En juillet 2024, l’Union européenne a sanctionné le commandant en chef du CMC-FDP, Dominique « Domi » Kamanzi Ndaruhutse, pour graves violations des droits humains. Cet homme a combattu dans différents groupes armés pendant plus de dix ans et a collaboré avec les FDLR, un groupe armé d’opposition comprenant d’anciens membres des Interahamwe responsables du génocide de 1994.

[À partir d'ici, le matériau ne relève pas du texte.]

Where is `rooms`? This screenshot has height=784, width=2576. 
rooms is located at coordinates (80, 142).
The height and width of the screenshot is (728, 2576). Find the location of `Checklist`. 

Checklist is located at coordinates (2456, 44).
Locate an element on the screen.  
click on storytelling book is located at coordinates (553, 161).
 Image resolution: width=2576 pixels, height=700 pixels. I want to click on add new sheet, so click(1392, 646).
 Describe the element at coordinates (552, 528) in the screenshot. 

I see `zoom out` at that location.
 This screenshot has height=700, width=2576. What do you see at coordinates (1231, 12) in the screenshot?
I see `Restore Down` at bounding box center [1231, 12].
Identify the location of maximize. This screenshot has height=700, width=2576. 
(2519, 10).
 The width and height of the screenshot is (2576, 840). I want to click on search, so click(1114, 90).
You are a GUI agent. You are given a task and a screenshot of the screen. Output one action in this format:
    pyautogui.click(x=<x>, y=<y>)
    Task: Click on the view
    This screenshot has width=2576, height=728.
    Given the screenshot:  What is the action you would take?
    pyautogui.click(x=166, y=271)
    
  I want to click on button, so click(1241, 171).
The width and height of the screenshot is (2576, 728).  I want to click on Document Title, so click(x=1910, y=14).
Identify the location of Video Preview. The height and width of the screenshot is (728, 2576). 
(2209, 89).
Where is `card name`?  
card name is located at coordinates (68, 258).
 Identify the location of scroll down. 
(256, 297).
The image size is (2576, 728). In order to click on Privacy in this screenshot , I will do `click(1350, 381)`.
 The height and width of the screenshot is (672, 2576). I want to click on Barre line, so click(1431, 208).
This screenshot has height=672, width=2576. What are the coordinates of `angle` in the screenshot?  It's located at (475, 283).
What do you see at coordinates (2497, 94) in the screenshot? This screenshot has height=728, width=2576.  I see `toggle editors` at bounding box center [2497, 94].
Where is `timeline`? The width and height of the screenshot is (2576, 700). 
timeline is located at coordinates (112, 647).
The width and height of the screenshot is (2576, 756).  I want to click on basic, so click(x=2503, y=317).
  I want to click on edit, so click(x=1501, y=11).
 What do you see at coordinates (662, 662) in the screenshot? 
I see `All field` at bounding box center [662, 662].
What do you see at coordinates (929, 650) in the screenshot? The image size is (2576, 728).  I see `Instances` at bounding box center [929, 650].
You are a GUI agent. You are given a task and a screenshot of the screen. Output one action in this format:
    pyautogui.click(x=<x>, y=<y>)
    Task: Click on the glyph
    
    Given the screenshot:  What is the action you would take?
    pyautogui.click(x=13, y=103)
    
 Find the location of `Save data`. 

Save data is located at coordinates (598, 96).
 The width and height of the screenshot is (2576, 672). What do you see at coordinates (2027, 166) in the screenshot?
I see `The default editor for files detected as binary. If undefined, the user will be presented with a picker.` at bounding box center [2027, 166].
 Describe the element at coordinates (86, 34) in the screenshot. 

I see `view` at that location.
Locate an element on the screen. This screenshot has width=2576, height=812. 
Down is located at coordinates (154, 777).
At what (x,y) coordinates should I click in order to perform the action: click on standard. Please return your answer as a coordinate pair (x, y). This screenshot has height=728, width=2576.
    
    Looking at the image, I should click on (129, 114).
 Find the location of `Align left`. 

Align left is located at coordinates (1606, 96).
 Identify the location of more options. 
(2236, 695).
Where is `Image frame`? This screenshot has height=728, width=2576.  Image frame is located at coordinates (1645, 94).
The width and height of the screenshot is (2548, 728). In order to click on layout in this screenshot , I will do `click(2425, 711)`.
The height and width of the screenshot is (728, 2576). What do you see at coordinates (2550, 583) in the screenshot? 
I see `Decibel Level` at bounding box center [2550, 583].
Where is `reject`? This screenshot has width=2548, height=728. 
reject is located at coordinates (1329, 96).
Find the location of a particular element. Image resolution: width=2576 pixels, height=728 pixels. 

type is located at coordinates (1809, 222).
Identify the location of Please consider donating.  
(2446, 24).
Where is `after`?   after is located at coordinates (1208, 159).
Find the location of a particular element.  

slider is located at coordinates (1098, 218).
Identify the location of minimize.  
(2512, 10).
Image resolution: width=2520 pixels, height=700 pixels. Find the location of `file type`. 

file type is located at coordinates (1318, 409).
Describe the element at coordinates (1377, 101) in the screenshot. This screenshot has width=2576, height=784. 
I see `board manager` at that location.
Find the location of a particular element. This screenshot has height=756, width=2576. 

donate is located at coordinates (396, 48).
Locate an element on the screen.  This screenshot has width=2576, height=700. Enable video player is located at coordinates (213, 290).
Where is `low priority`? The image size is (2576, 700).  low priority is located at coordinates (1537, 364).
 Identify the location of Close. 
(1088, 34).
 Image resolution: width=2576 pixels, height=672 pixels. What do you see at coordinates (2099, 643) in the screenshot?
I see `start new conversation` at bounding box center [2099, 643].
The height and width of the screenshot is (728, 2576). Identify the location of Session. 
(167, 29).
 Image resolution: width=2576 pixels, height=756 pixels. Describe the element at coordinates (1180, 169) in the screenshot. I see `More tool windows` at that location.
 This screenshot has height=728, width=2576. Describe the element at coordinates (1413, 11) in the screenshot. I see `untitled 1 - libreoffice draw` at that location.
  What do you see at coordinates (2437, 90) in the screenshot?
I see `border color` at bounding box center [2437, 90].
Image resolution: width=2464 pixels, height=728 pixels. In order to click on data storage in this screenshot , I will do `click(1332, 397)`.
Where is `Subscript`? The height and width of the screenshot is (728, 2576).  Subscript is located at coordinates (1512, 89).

« Il est inacceptable que l’armée congolaise continue à soutenir les combattants du CMC-FDP en dépit des terribles atteintes aux droits humains qu’ils infligent aux civils. Le groupe se livre à des violences effrénées depuis des années. Il faut que les autorités congolaises mettent fin immédiatement à cette collaboration et à ce soutien, et qu’elles les amènent à rendre des comptes. »
Un responsable régional
* Des pseudonymes sont utilisés pour protéger l’identité des personnes interrogées.